We will be enabled to point them to Jesus the Messiah through Scripture and the good Christian books we read with our younger generation.


Church, will you and I be accepting that the outsiders in our societies have as much right to come to faith in Jesus Christ as we have?


Would we today, plead with the Lord for their souls and ask God for the privilege to rejoice when they come to faith in Jesus.


May Philip be our model.


Conclusion

Here in Acts 8, the Gospel goes out to Samaria and to an Ethiopian. The Holy Spirit is empowering and directing the church towards fulfilling Acts 1:8.


May I end with the encouraging testimony of a Noel Cheong. Posted on the Operation Mobilization Singapore website in 2017.


Noel Cheong openness towards missions was nurtured at home. Thus, his testimony is titled “Missions Begins At Home”. Noel shares,


“If I had to answer, in one word, how I ended up in missions, it would be: Family.
Not that my parents or any of my siblings were missionaries; in fact, no one in my immediate family is in any form of full-time church work, nor did they ever pressure me in that direction.
Rather, ever since I was little, all the foundational elements of an abundant Christian life – the joys of reading the Bible, the power of prayer, the vitality of Christian community – were not only taught to me by my family, but were daily and actively lived out before my eyes.
Every night, my father would be sitting at his table, Bible and notebook open before him, eyes attentively following each line.

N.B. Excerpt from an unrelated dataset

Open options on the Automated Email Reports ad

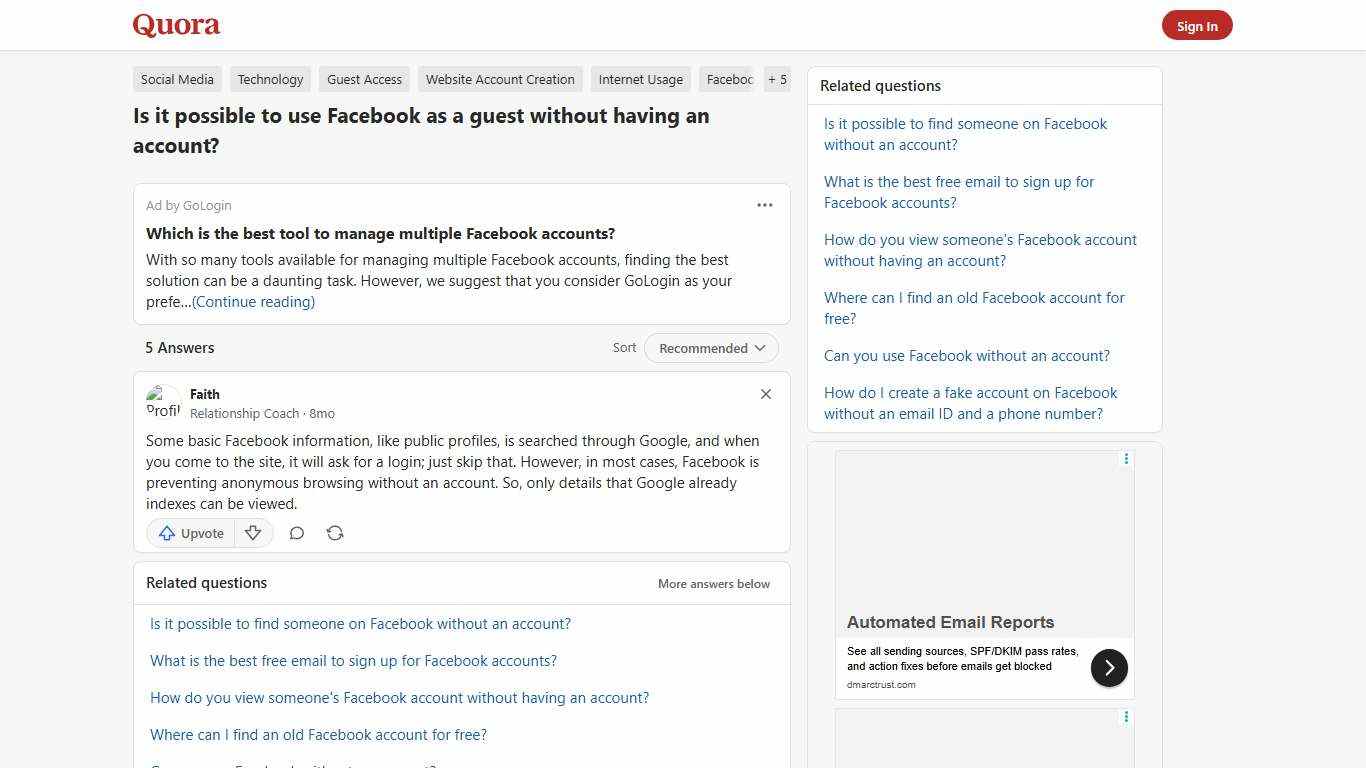click(x=1126, y=459)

My mother would be busy in the study, preparing materials for Sunday school lessons, or asking us, her four children, about our day.”

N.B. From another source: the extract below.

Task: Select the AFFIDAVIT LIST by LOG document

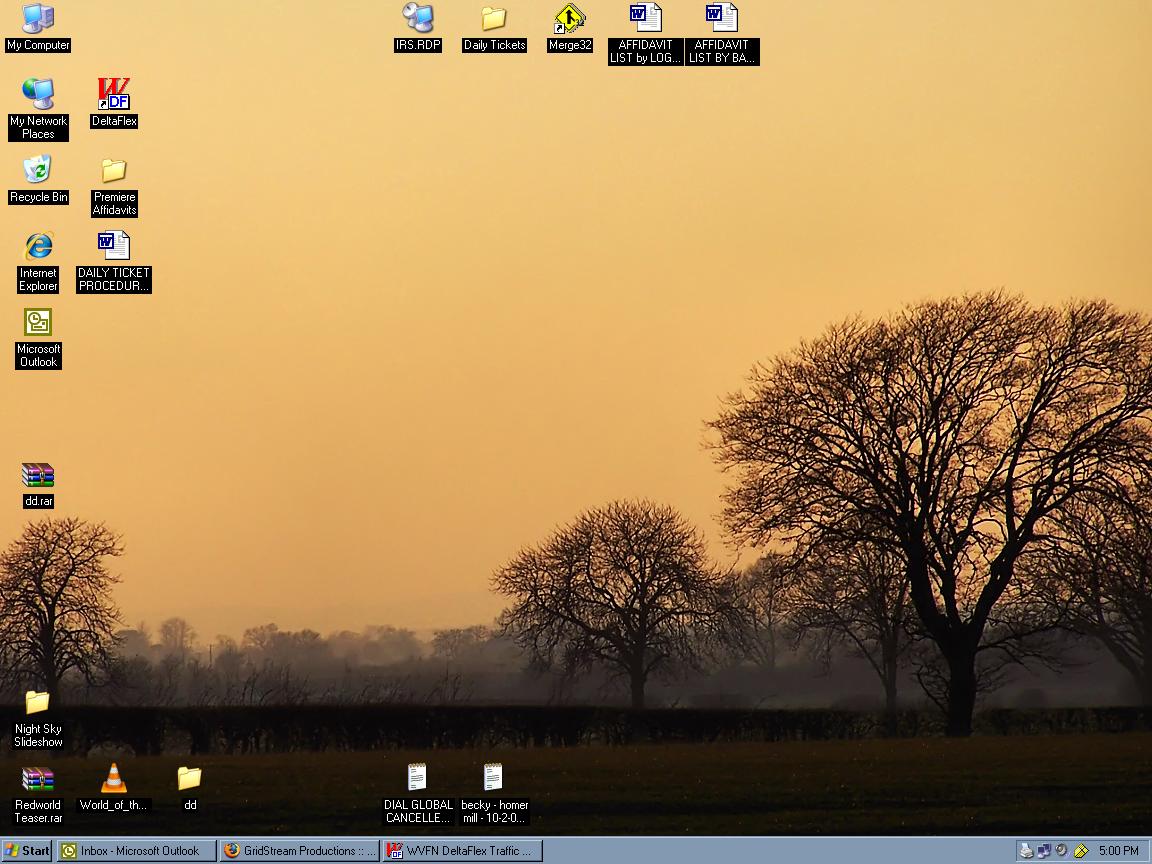Action: [x=645, y=19]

Noel further shared about the influence of his church community (and may this be an encouragement for all HCYM teachers) :


“Moreover, as I grew up under wise Christian teachers, what became increasingly clear to me was the purpose of the Christian life. The well-known Westminster Shorter Catechism states, “Man’s chief end is to glorify God and to enjoy Him forever,” and as my own local church’s vision puts it, “To know and proclaim Jesus Christ.”
Stepping into missions was a natural progression in this journey of discipleship. I told God, “I want to grow as Your disciple,” and He made it clear over the course of several years that the mission field would play a key part in that journey.”

In one of his final paras, Noel says:


“Missions is an act of worship and discipleship. God did not send me to the mission field because I was perfect or could do great things – He sent me because I offered my half-baked life for His service.
And freely I offered it because, over the course of my life, I was blessed to see real-life examples of such obedience in my parents and siblings.”

Church, let’s as a family live out the Gospel daily in our community and our homes. When we do so, God may be pleased to raise men and women to model after Philip and Noel within Hermon.